A bunch of imbeciles posting on forums is similar to a bunch of imbeciles on CNBC arguing that price is too high.

A hedge fund with 12 billion dollars shorting 140% of a stock and then using media to drive price to 0 is illegal. Also more then idiotic since they caused the whole problem to begin with. Without their greed there would be no short squeez, gamestop would have been at 50-60 or whatever fair market value instead of suppressed 5-6 dollars a long time ago.

The only illegal thing initially was hedge funds.

They then got punished and went to do other illegal things like wash sales, stopping people from buying, collusion with supposedly neutral market makers.

Whatever happens I hope the people above go broke first, investors that got conned go after their personal belongings for breaking fiduciary and afterwards spend a long time in jail.



I also believed that most of the shorts were naked, but the director of S3partner clearly explained how this was not the case.
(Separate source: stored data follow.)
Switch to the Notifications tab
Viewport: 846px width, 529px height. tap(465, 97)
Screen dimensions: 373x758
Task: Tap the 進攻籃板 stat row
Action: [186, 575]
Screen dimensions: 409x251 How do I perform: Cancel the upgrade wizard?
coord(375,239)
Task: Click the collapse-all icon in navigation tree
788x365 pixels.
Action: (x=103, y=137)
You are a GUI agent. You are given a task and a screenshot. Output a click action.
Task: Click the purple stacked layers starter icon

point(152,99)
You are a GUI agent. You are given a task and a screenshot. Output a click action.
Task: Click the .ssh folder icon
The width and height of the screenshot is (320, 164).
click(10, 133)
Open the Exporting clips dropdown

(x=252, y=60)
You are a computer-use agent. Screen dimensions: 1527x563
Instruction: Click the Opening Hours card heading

One stock can be shorted multiple times which is what causes the SI% to be over 100%. A lends to B, B sells to C, C lends to D and so forth. Two shorters (B,D) but only 1 original stock.

And Robinhoods closure of the trade seems reasonable in retrospect as well. If the clearing house required a higher collateral to clear trades on those tickers due to their volatility and RH did not have the liquidity to provide it then blocking the purchase of those tickers seems fair.

I can't really see anything illegal about the actions of the traders or the brokerages like Robinhood and Webull.


I'm not a domain expert, but it would seem that whether or not something was sold naked is ultimately determined in the instant that you are obligated to deliver -- not doing so is a Failure to Deliver, which is when your problem actually starts.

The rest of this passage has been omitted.